On the due-date, your group is responsible for completing three elements:

  1. A short (about one-page single spaced) description of your work answering a subset of the questions below. Please submit as a Google Doc in your shared group Google Drive folder.
  2. A Google Slides presentation of your results, also submitted in your shared drive folder.
  3. Giving a presentation based on your slide show. This should be 8-10 minutes in length. I suggest having one member drive the slides and the others rotate describing the results.

As described on the syllabus, the project will be graded as either Satisfactory or Unsatisfactory. I will provide additional feedback that you can address in the next project.

Specific Instructions

The data for this project is similar to the previous one, but this time reviews come from Yelp. I created the data set based on what is provided by the Yelp Open Dataset project. As with before, I have selected reviewers with a large number of reviews. However, this time you have a number of different variables to work with. Variables that are available to focus on (either as a prediction or as an unsupervised grouping variable) are:

  1. author gender (binary categories; automatically guessed using first names; yes there are a lot of problems with this, but still interesting to look at)
  2. author name (100 authors in each dataset)
  3. stars (1-5)
  4. business categories (as in the notes)
  5. business names

As with the first two projects, you are encouraged to take the data in whatever direction you find most interesting. The only thing I require is that you focus a non-trivial amount of your work on integrating the unsupervised approaches covered in Notebook13 into your analysis. Note that gender has too few categories to use unsupervised on its own and business names likely have too many to do supervised learning.
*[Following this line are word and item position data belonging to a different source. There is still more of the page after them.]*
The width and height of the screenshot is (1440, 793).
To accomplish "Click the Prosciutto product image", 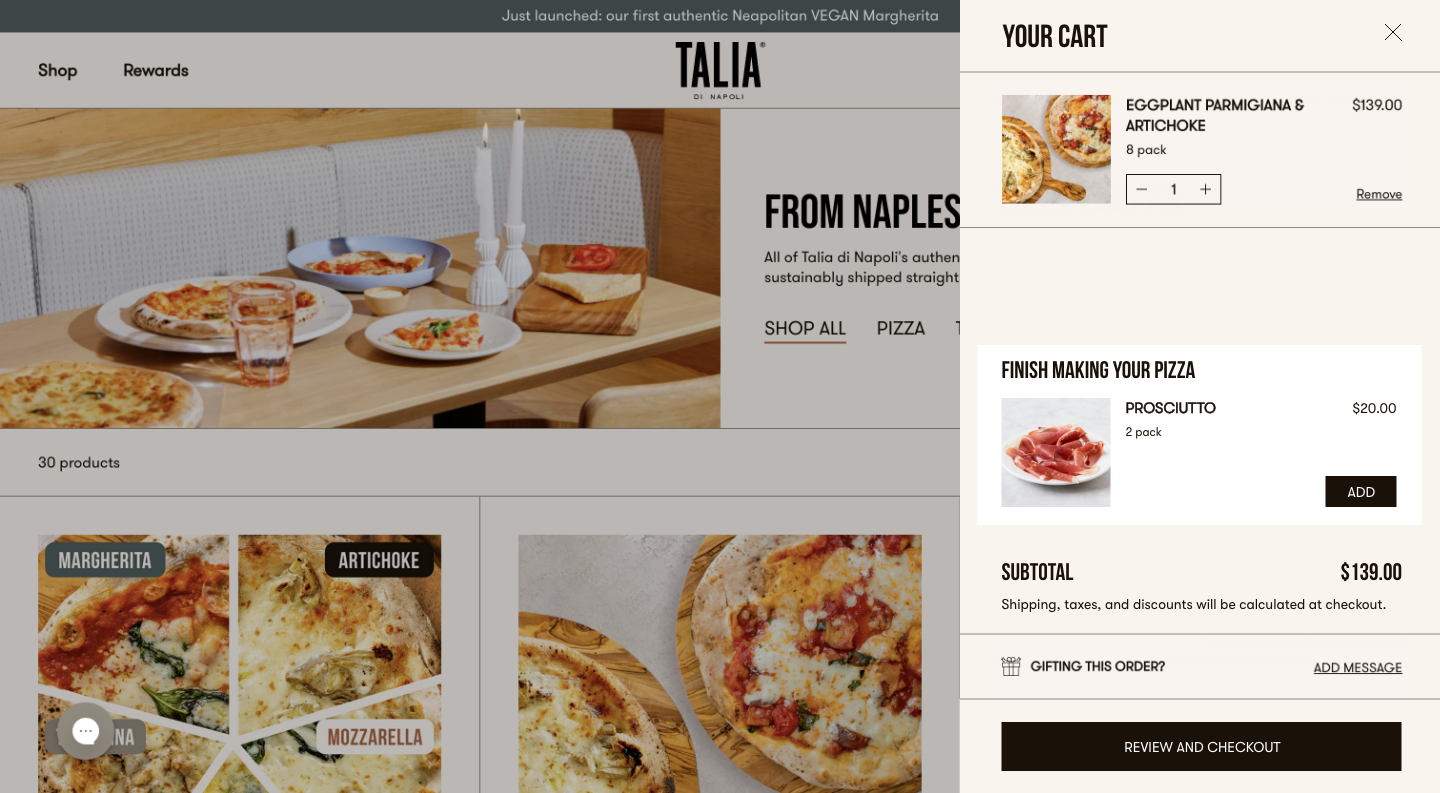I will click(x=1056, y=452).
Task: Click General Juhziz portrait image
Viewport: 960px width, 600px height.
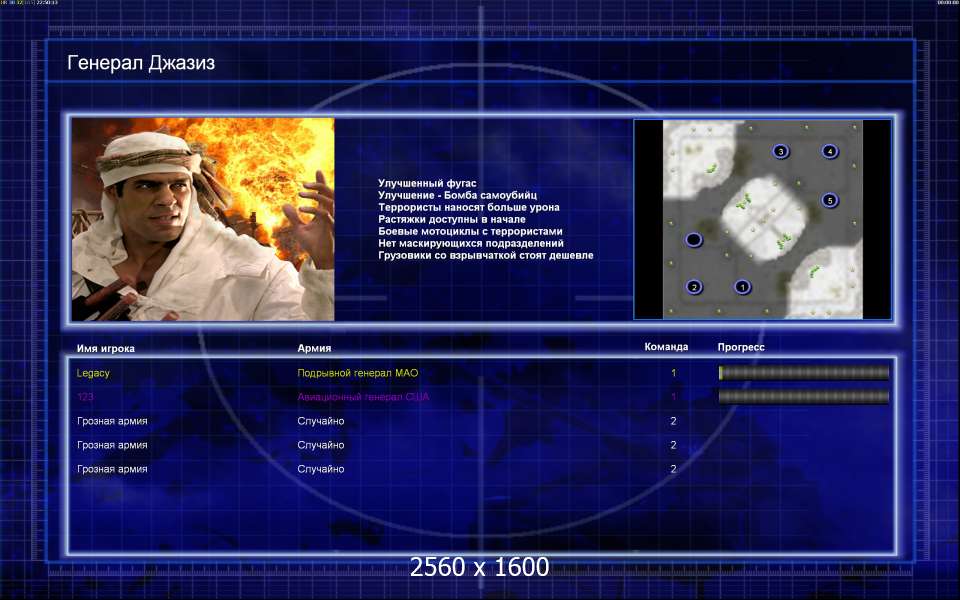Action: point(203,219)
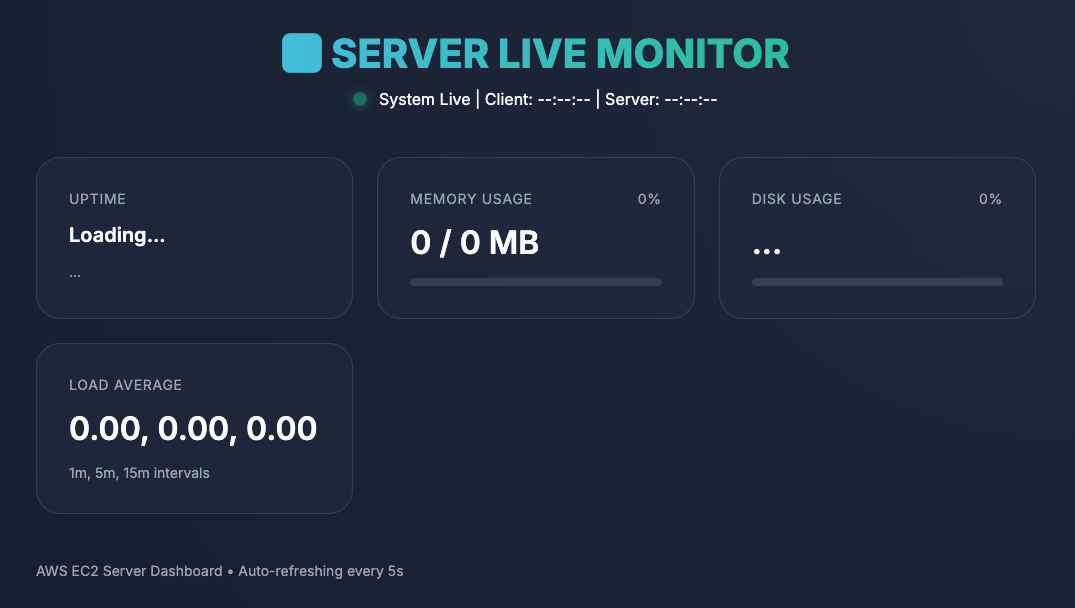
Task: Click the blue square logo icon
Action: (301, 53)
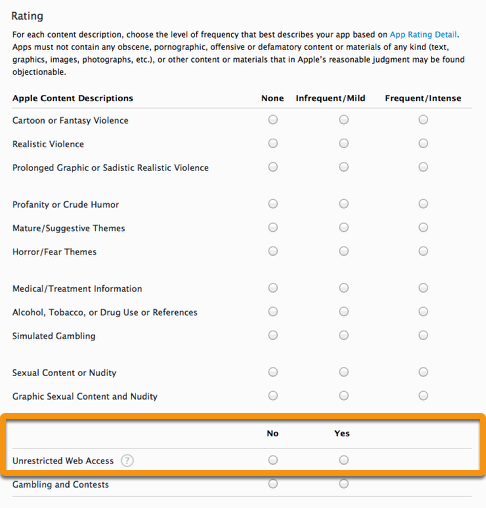
Task: Choose No for Unrestricted Web Access
Action: coord(273,460)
If you need some questions to get started, I am happy to provide some of these. However, there are so many directions to go in, I only want to do this if you are struggling with an idea.


Each group is working with a different city’s data. You should be able to download your data set from within the project03.Rmd file.

Group 1: charlotte

Group 2: calgary

Group 3: pittsburgh

Group 4: phoenix

Group 5: las-vegas

Group 6: madison

Group 7: cleveland

Group 8: toronto


While working through the project, I typically find that many groups ask for help writing the same bits of code. Any notes that I want to share about how to do specific tasks will be added here as we work through the project.